If you pay any attention to optometry social media groups or listen to many of the speakers in the optometry arena it’s easy to think that when it comes to practice bigger is always better. I’ve read so many articles explaining how to squeeze 5 or 10 more patients in your day by maximizing efficiency. While being efficient is important for any practice, for many, myself included, seeing that many patients in a day is nightmare fuel. Are doctors like me doomed to failure? I would answer a resounding NO! Just as there are benefits to building bigger there are also benefits to staying small and you should not let trying to keep up with the Dr. Joneses lead to practicing bigger than works for you. Going smaller can allow you to both create space in your life and increase your satisfaction in practice.
What do I mean by going small? A small schedule is one that allows for no more than 2-3 patients per hour and/or seeing patients a maximum of 3-4 days per week. Basically going small means fewer days and/or fewer patients and if you are feeling exhausted, stressed and burned out, it can be a game changer.

════════════════════

§ **USING THE INFORMATION**:
1 – From the text on keeping an optometry practice small, quote the stretch from "What do I mean" through "a game changer.".
2 – Answer these questions from the text on keeping an optometry practice small:
(a) How many more patients a day do the articles the writer has read explain how to fit in?
(b) At most, how many patients per hour does a small schedule allow?
(c) At most, how many days per week does a small schedule see patients?
3 – Sum up the text on keeping an optometry practice small in two sentences.

Saved entries

════════════════════

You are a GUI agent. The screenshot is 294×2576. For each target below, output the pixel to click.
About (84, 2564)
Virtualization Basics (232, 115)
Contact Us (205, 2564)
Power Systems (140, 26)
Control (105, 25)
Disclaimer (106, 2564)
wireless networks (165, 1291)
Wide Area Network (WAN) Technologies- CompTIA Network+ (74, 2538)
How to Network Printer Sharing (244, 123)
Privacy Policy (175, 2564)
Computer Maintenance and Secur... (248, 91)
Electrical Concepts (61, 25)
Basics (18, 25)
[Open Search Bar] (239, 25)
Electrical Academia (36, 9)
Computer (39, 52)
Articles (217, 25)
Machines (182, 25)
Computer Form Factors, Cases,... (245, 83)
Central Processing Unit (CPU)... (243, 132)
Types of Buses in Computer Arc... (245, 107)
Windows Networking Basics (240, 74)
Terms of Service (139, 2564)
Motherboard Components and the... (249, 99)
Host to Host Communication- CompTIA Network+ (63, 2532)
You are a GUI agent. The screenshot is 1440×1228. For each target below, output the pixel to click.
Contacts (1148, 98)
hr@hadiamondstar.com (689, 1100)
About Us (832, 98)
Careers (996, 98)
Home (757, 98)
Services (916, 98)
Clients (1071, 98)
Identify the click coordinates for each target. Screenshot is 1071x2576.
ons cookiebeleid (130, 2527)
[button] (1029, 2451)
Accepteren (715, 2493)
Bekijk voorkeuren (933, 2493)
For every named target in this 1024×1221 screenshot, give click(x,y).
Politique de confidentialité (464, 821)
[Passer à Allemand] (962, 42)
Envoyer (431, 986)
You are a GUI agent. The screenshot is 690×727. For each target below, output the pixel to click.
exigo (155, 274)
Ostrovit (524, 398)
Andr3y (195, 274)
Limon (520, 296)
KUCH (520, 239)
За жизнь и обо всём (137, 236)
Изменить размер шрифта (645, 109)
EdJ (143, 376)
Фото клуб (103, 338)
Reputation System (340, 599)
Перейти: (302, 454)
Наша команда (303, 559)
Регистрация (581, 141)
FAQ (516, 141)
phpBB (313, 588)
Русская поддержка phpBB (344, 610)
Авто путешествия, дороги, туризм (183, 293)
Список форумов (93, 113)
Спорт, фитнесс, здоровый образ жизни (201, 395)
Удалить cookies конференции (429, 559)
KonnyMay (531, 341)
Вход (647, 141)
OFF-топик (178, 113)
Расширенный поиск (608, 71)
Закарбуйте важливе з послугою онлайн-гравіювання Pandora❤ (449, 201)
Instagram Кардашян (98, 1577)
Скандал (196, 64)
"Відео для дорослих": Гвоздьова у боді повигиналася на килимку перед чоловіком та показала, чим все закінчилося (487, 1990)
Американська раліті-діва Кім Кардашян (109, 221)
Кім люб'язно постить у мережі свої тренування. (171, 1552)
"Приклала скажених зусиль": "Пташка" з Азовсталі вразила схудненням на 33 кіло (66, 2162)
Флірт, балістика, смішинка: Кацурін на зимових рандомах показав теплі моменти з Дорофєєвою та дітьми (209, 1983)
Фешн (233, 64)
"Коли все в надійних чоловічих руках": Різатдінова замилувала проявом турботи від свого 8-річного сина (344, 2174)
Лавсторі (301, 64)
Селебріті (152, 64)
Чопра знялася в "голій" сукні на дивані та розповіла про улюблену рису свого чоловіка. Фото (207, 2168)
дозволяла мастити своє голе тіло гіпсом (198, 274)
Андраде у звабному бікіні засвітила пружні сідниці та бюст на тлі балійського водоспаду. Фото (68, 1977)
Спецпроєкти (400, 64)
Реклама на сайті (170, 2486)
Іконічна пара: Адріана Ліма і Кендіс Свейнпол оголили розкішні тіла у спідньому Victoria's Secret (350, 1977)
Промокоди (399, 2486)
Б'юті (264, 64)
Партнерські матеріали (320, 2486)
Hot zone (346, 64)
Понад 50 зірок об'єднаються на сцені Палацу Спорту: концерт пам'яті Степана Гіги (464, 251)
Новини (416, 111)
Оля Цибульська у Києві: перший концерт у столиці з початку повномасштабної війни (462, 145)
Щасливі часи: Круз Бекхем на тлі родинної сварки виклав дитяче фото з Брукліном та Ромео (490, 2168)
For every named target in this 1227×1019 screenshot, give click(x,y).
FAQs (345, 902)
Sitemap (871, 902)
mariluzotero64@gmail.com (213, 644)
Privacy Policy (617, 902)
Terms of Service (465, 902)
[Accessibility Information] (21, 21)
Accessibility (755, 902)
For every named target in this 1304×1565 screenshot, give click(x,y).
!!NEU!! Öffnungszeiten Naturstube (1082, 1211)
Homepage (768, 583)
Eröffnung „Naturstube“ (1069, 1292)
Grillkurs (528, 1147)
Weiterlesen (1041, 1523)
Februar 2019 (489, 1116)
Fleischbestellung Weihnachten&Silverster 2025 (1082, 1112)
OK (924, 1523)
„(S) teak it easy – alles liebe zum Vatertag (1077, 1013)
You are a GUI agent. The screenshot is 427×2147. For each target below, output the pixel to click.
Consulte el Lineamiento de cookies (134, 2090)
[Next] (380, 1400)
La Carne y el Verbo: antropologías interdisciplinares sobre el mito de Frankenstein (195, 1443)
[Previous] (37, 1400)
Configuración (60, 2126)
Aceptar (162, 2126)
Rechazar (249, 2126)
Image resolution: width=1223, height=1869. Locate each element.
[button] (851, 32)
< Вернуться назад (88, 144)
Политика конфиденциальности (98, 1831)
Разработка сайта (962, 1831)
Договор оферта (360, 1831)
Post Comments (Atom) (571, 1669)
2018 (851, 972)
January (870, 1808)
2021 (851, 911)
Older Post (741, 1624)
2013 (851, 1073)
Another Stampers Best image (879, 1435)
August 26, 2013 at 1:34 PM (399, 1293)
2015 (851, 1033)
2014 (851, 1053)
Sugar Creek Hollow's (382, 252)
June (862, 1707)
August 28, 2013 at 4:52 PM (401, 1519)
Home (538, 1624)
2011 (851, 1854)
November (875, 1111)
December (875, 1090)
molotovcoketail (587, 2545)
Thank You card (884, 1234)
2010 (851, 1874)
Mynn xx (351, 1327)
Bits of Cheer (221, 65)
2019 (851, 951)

════════════════════

§ **SOLUTIONS FOR EACH TASK**:
1 –
What do I mean by going small? A small schedule is one that allows for no more than 2-3 patients per hour and/or seeing patients a maximum of 3-4 days per week. Basically going small means fewer days and/or fewer patients and if you are feeling exhausted, stressed and burned out, it can be a game changer.

2 –
(a) 5 or 10
(b) 2-3
(c) 3-4

3 – Optometry social media groups and speakers often suggest that bigger is better, but the writer argues that staying small has its own benefits and can create space in life and increase satisfaction in practice. A small schedule means no more than 2-3 patients per hour and/or at most 3-4 days per week, which can be a game changer for doctors who feel exhausted, stressed and burned out.